Although colonial ornithologists noted that the area had large numbers of shore bird species, it wasn't until the change of landscape brought on by the Salt Works, that a noticeable invasion of shore and migratory birds targeted our strip of land. So much so, that the area and our coast line to Port Wilson became of International significance, and in 1982 was listed under the International Conference on the Conservation of Wetlands and Waterfowl – commonly referred to as the Ramsar Convention.  The site was designated Ramsar status in recognition of its high value as a major habitat for waterbirds.  In 1986, a census showed 201 species of waterfowl visiting the wetland over a 12 month period.

aerial wetland
2014 Satellite Photo: Cheetham Wetlands showing the remanent salt pans: Sanctuary Lake's overflow weir is on the left edge

In the late 1980s, the Salt Works began to run down.  Lack of investment, erratic mineral deposits, suspension of work due to flooding of the pans, cheaper methods of manufacture, all pointed to the eventual close down in the early 1990s.

The land went up for sale, but who wanted to buy a salt infested moonscape on hard basalt rock with an International agreement to preserve the habitat?  Well a very successful Malaysian developer Michael Tan did.

"A developer is someone who develops something from nothing - otherwise you’re a builder" declared Michael and in 1995 he purchased his "nothing".

Michael had a vision of an up-market residential estate, 20 minutes from the city, built around a large lake and golf course.  With architect Chris Honey and engineer David Hunter, they put the vision into a master plan.  The fourth transformation of our landscape began.

Two keys were fortuitously turned. Firstly after long hard negotiations, Greg Norman agreed to design the golf course and secondly work had started on digging the Burnley and Domain Tunnels making available limitless rich Yarra river clay soil to cover the salt pans and lagoons.  
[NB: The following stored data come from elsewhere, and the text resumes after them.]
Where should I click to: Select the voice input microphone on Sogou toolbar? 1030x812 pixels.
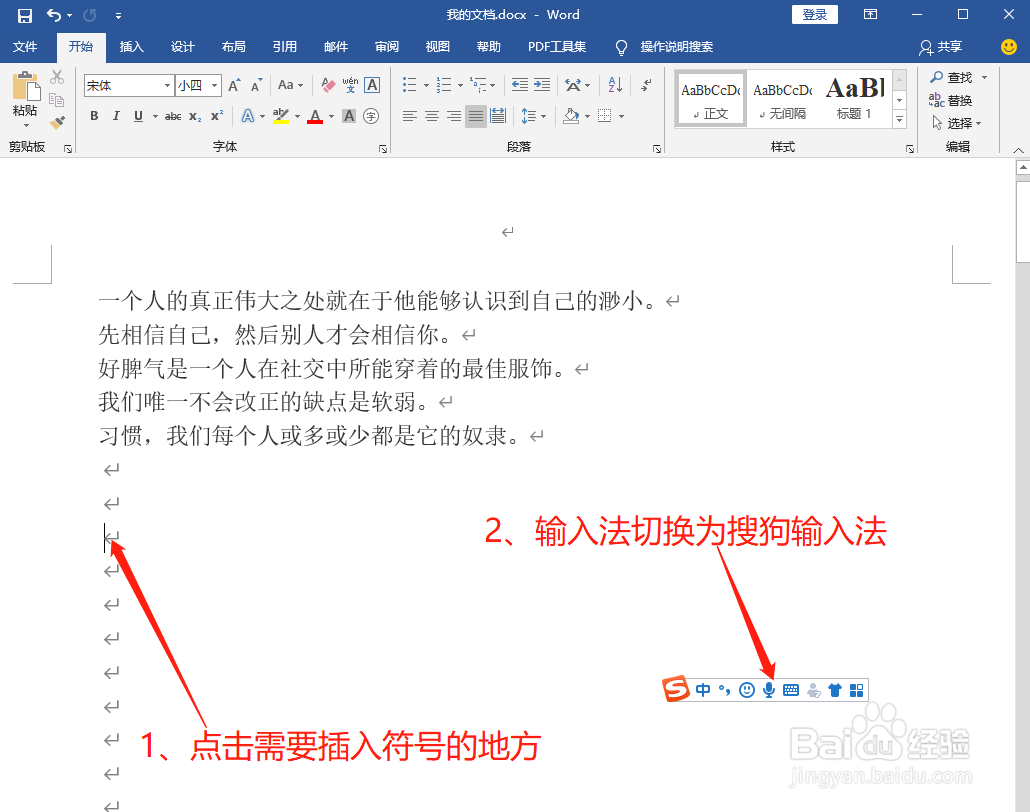coord(769,689)
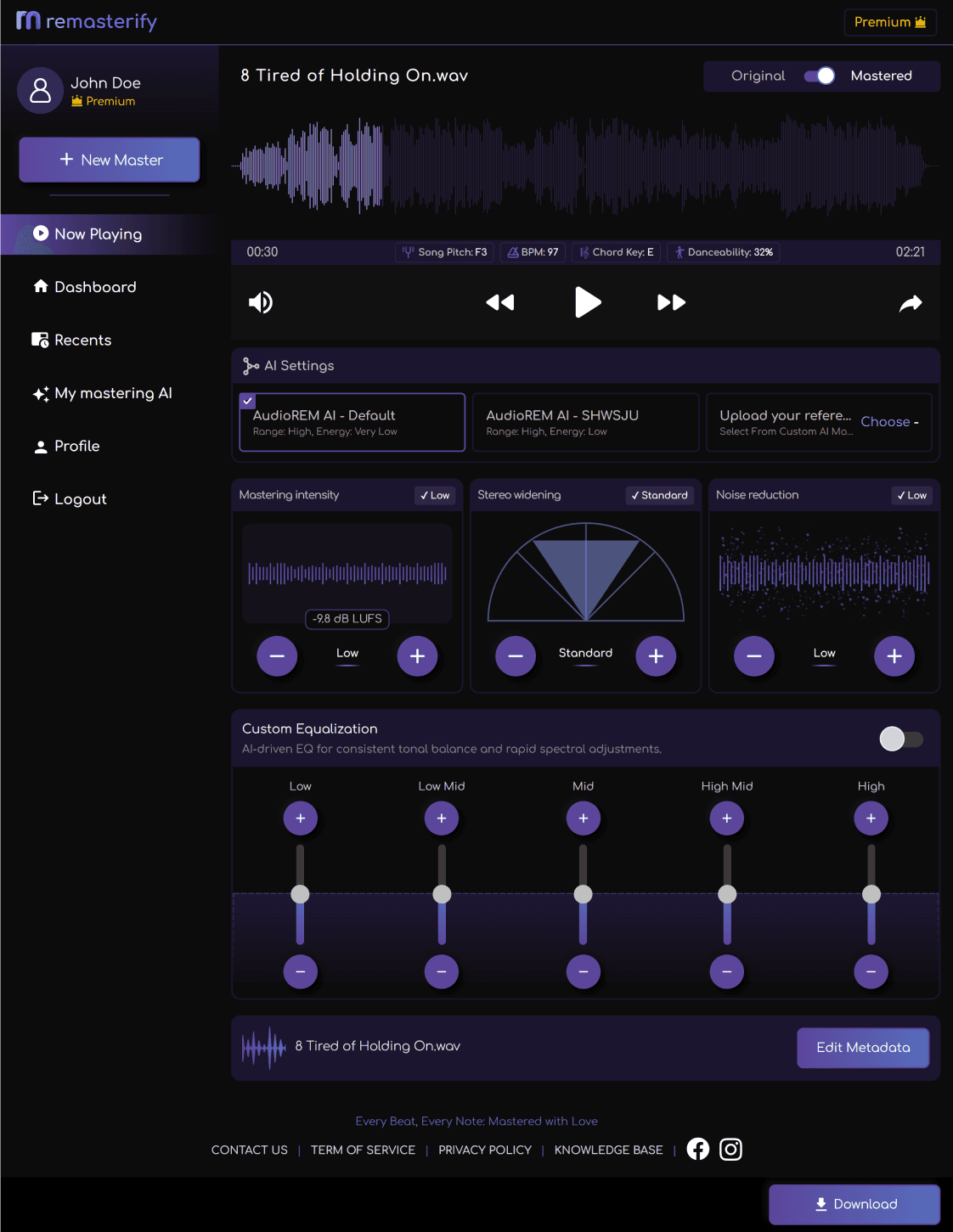Open the Instagram icon in footer
This screenshot has width=953, height=1232.
(730, 1149)
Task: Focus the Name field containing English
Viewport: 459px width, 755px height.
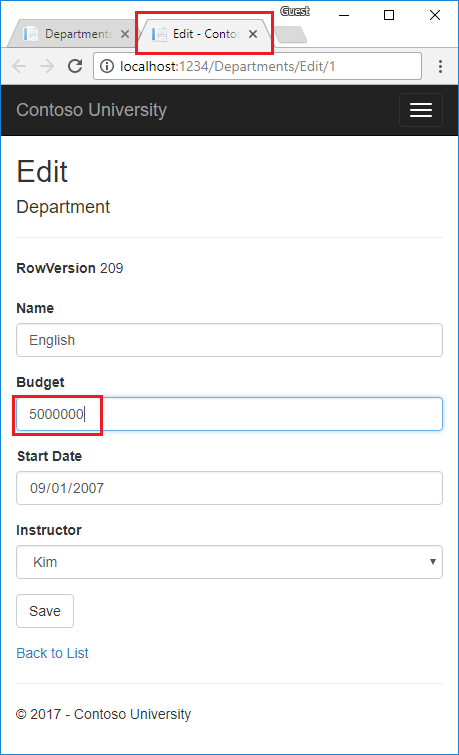Action: pyautogui.click(x=229, y=340)
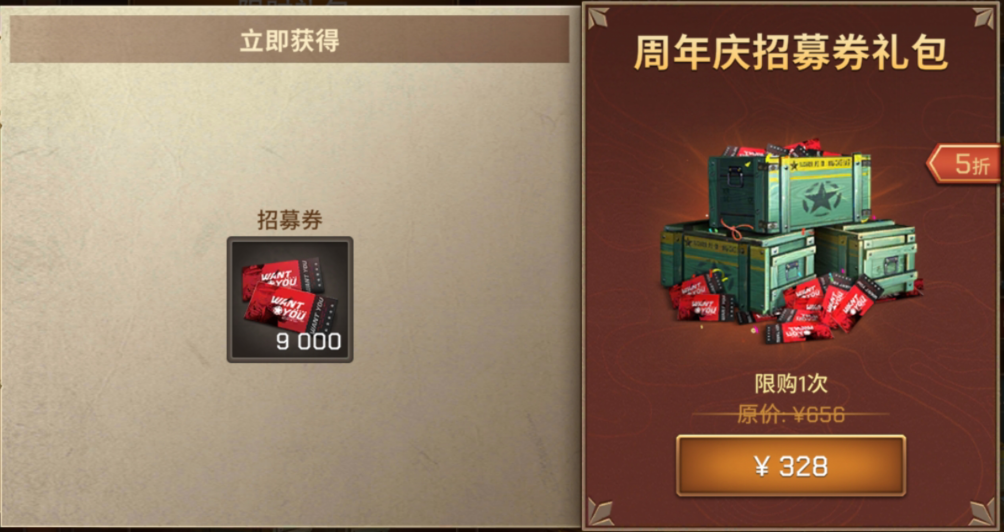Click the 周年庆招募券礼包 title

point(791,53)
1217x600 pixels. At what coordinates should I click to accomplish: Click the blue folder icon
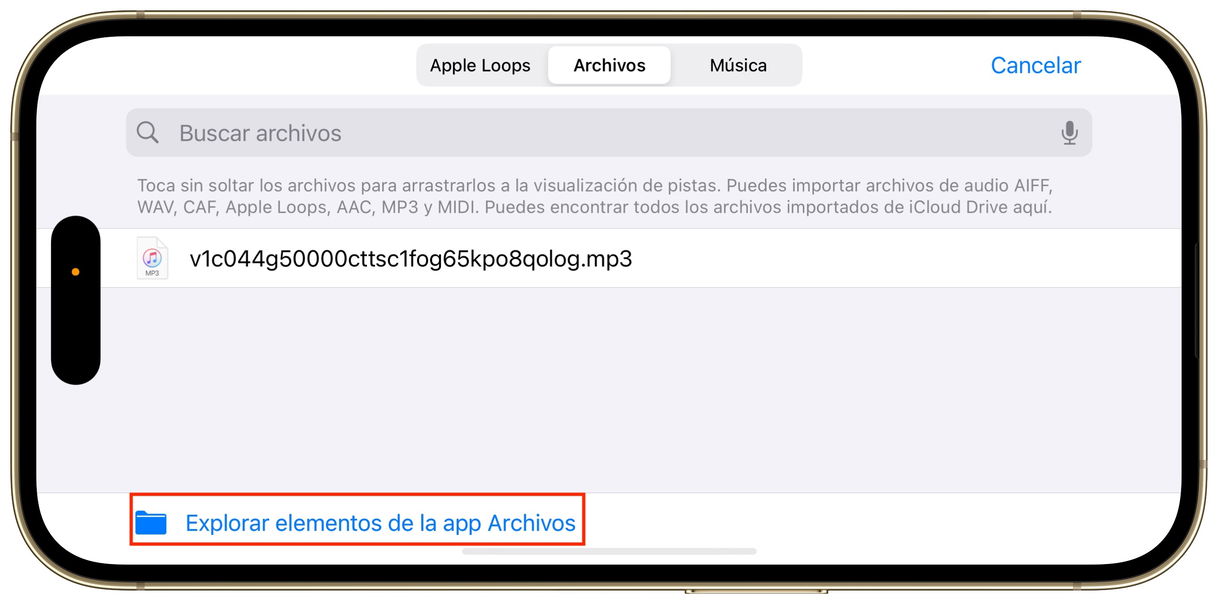point(151,522)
Landscape designer Barry Murphy was brought in with the riding instructions that the landscaping was totally integral to the whole concept.  The thick veins of greens from the boulevards, streets and gardens should (and does) seamlessly merge into the fairways of the golf course and the wide meandering Lake. Wherever possible, use the native flora of the Victorian Basalt plain. A great example of Murphy's landscaping is the River Gum and Acacia copse with native tussock ground cover that greets us at the entrance to the estate.

Now the team had to name the estate. The options varied from "The Point", "Lagoon", "Sandpiper Cove" and even "Swan Lake" but Michael was keen for it to reflect the Ramsar bird sanctuary on the wetland and he chose Sanctuary Lakes.

As he said, "I felt it was a sanctuary away from the city, but close to it and even closer to nature."

Now twenty years on the fourth landscape is taking shape and balancing a little closer to nature with a multitude of native and immigrant flora establishing themselves around the Estate.  In turn they and the open spaces of the golf course plus our now magnificent Lake and fresh water ponds are attracting even more bird species to visit us.  At last count over 290 different bird species were seen in our location.  That’s 8% of the world’s bird species enjoying our neighbourhood. With that and the world’s oldest airport nearby, there must be something in the air.